Life Settlement Assets B shares : LSAB

Life Settlement Assets (LSAA) has announced its results for the year ended 31 December 2022. LSAA’s Board says that, now the MBC litigation is complete, it is actively considering further options to reduce this discount, which will be communicated to Shareholders in due course. Key highlights from the results are as follows:

  • Finalisation of MBC litigation
    • Formal acceptance on 2 March 2023 by the US Court of the southern District of Florida, Miami Division, of the sale of life policies portfolio to Acheron Portfolio Trust (APT), on behalf of the Company.
    • Mitigation of operational risk with fractional interests in policies now able to be consolidated into policies 100% owned by APT.
    • More cost-effective operations in the future with a significant reduction in future legal costs.
    • Reduced need to retain cash following the life policies portfolio purchase, together with a resumption of dividends payable by the Company.
  • Net Asset Value development
    • USD 109.9m, representing an uplift of USD 0.6m during the year.
  • Maturities
    • Maturities totalling US$ 7.2m were declared – of these, US$20.9m were non-HIV policies, and US$6.3m were HIV policies.
  • Costs
    • Decrease in total ongoing charges ratio from 7.6% to 7.1% of NAV in 2022.
    • Decrease in ongoing charges ratio excluding policy servicing fees and legal costs from 3.6% to 3.0% of NAV.
    • The Company has agreed a reduction of the Investment Manager performance fee from 20% to 10% of the total distributions made by the Company over the agreed hurdle rate.
  • Dividend
    • Since the year end, following the initial indication of the ruling of the US Court, LSA announced on 2 February 2023, the declaration of a special dividend of USc6.0209 per share totalling approximately US$3.0m, which was paid to Shareholders on 24 February 2023.

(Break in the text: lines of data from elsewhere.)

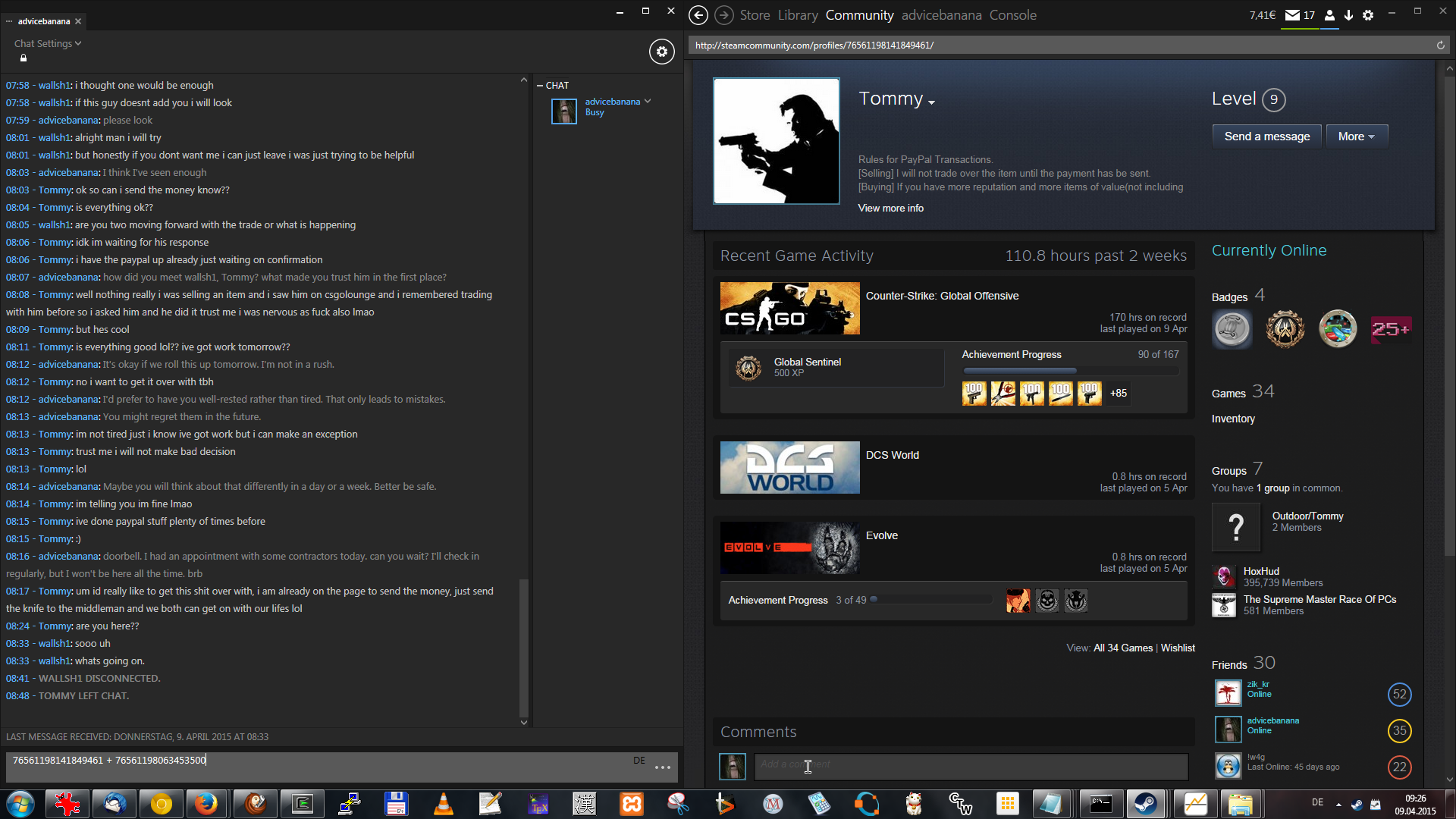Viewport: 1456px width, 819px height.
Task: Expand the Chat Settings dropdown
Action: (47, 44)
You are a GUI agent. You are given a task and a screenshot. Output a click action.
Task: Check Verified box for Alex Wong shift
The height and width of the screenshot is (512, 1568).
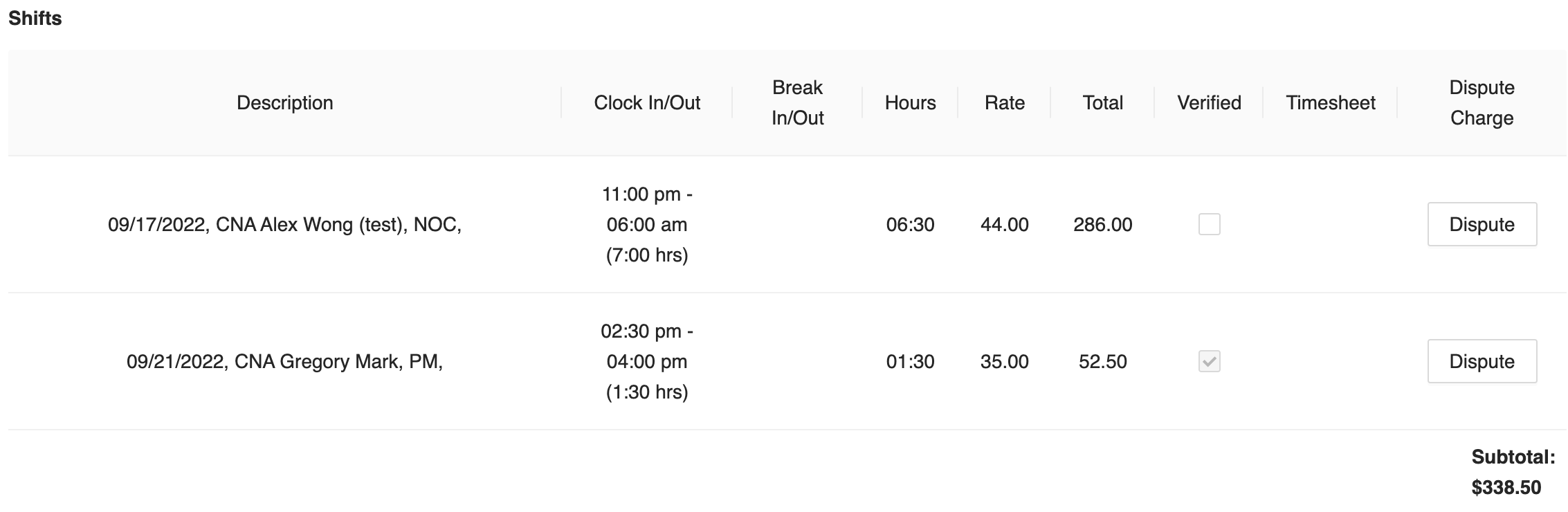click(1209, 224)
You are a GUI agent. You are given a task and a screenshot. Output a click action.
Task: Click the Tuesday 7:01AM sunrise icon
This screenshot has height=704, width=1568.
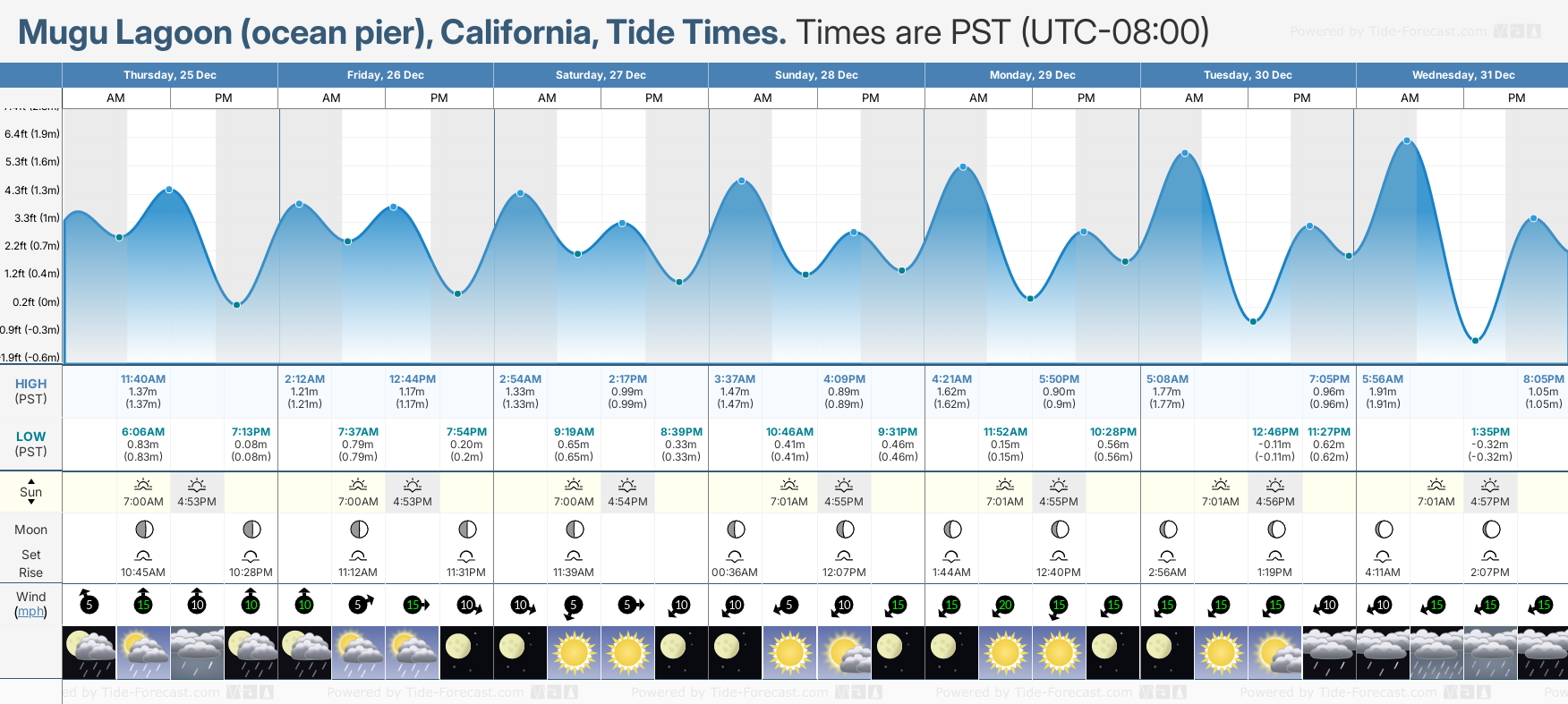coord(1221,486)
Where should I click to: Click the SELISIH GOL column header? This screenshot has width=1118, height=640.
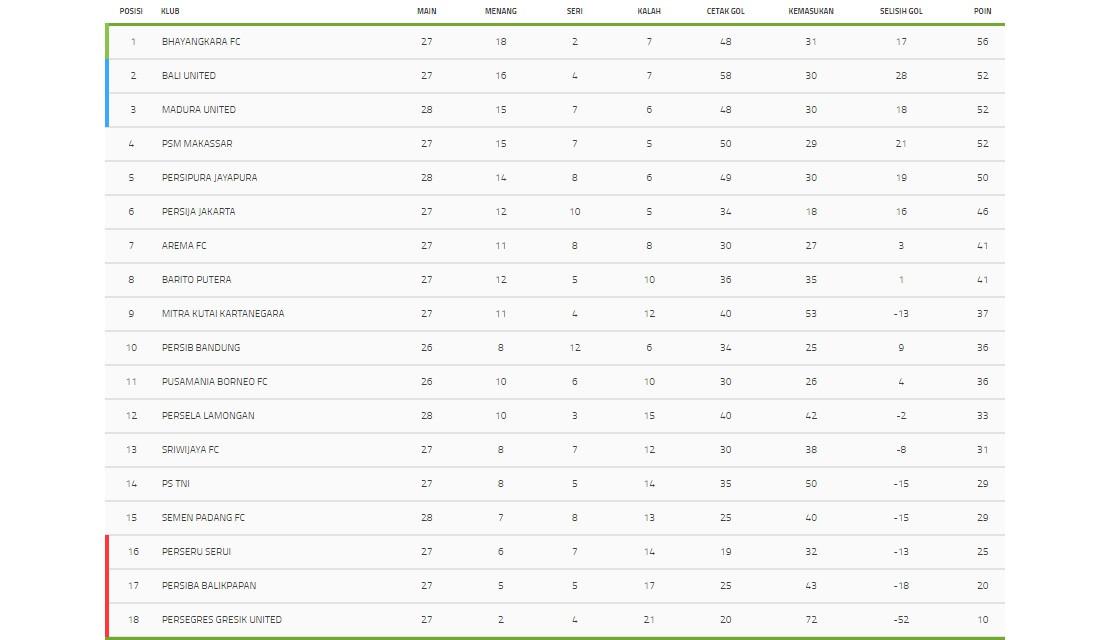pyautogui.click(x=901, y=11)
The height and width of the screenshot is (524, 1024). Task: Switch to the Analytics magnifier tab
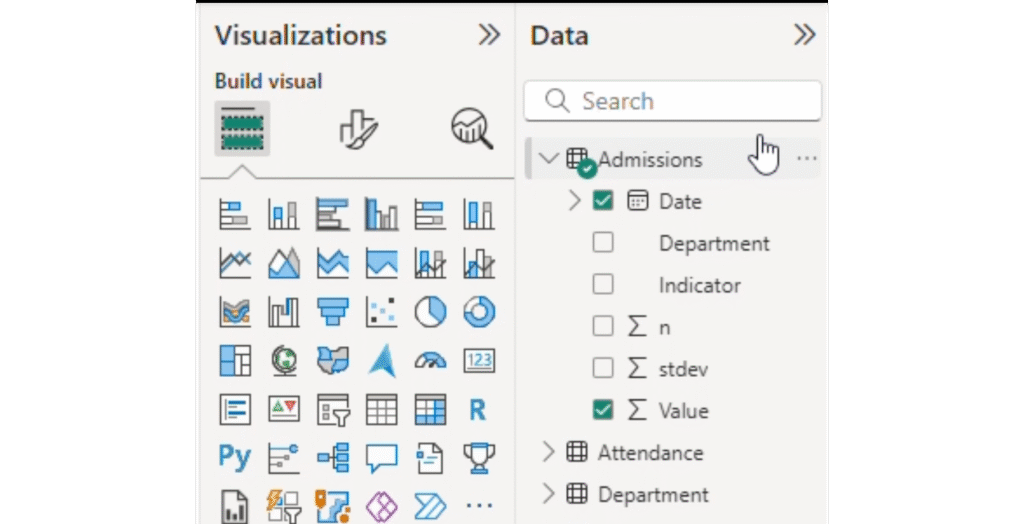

Comments from Michael Baines, chairman of LSA

“The successful conclusion of your Company’s long running litigation against MBC marks a significant development in our strategy of unlocking value for Shareholders. It removes an important area of risk, builds value, and unlocks alternatives for the deployment of funds arising on the maturity of policies. It also means that the Board’s attention can focus solely on the broader risk issues in the portfolio, including that of HIV mortality.

“The Board is acutely aware of the impact that last year’s cash retention policy has had on the level of discount at which LSA’s shares trade. Therefore, in addition to the announcement of a special dividend and a return to the previous approach to dividend payments generally, the Board is actively considering further options to reduce this discount, which will be communicated to Shareholders at the appropriate time.

“Given that the non-HIV portfolio is now expected to mature faster than the HIV portfolio, we will continue to closely monitor research on mortality in general to guide future decisions. The past track record of assessing risk across the portfolio gives the Board confidence that outcomes should be achieved which will continue to underpin the value proposition for Shareholders.”